I see in the Mozilla polyfill of fn.bind() like this:

if (!Function.prototype.bind) {

Function.prototype.bind = function(oThis) {

if (typeof this !== 'function') {

// closest thing possible to the ECMAScript 5

// internal IsCallable function

throw new TypeError('Function.prototype.bind - what is trying to be bound is not callable');

}

// other code omitted here...

};

}

I don't understand why we have to check the type of this... because if we say fn.bind() and fn is a function, then it will work, and if fn is not a function, then fn.bind will never reach Function.prototype.bind by prototypal inheritance. So why do we have to check the type of this?

网友答案:

if fn is not a function, then fn.bind will never reach Function.prototype.bind by prototypal inheritance.

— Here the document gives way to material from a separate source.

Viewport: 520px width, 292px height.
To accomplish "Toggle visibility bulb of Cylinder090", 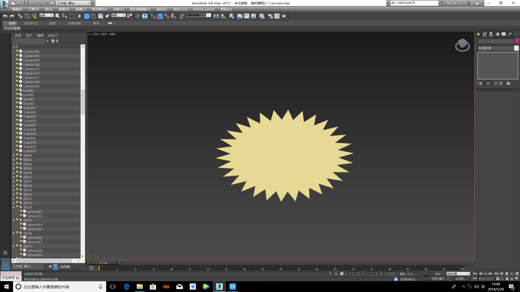I will (x=17, y=52).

True, however this is not the only way this could be set. For example, if we were to use the .call or .apply methods on the bind function itself, or do something really crazy like assign it to other objects, it would behave differently from the native function.

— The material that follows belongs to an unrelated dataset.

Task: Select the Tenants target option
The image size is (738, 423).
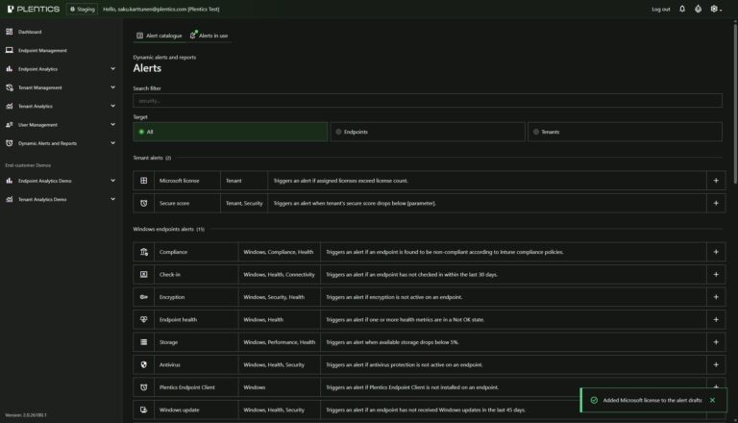Action: click(x=625, y=132)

Considering the following code using the native ES5 method:

var notAFunction = {};
var someObject = {};

Function.prototype.bind.call(notAFunction, someObject);
网友答案:

Not all callable objects inherit from (or are equal to) Function.prototype. For example:

typeof document.createElement('object') === "function"; // true
document.createElement('object') instanceof Function; // false

And even objects which inherit from Function.prototype could have bind shadowed:

var f = function() {};
f.bind = 123;
f.bind === Function.prototype.bind; // false

However, you may want to be able to call Function.prototype.bind on those callable objects. That's why we have things like Function.prototype.call, Function.prototype.apply or Reflect.apply. You can use those to call bind on any object, whether it's callable or not.

The inverse is also possible. You can have an object which inherits from Function.prototype and is not callable. For example:

Object.create(Function.prototype) instanceof Function; // true
typeof Object.create(Function.prototype) === "function"; // false

Therefore, you can't make any assumption. If you want the polyfill to conform to ES5, you must check whether the object is callable. In ES5, checking whether typeof returns "function" does exactly that (but in ES3 it might not work for host objects).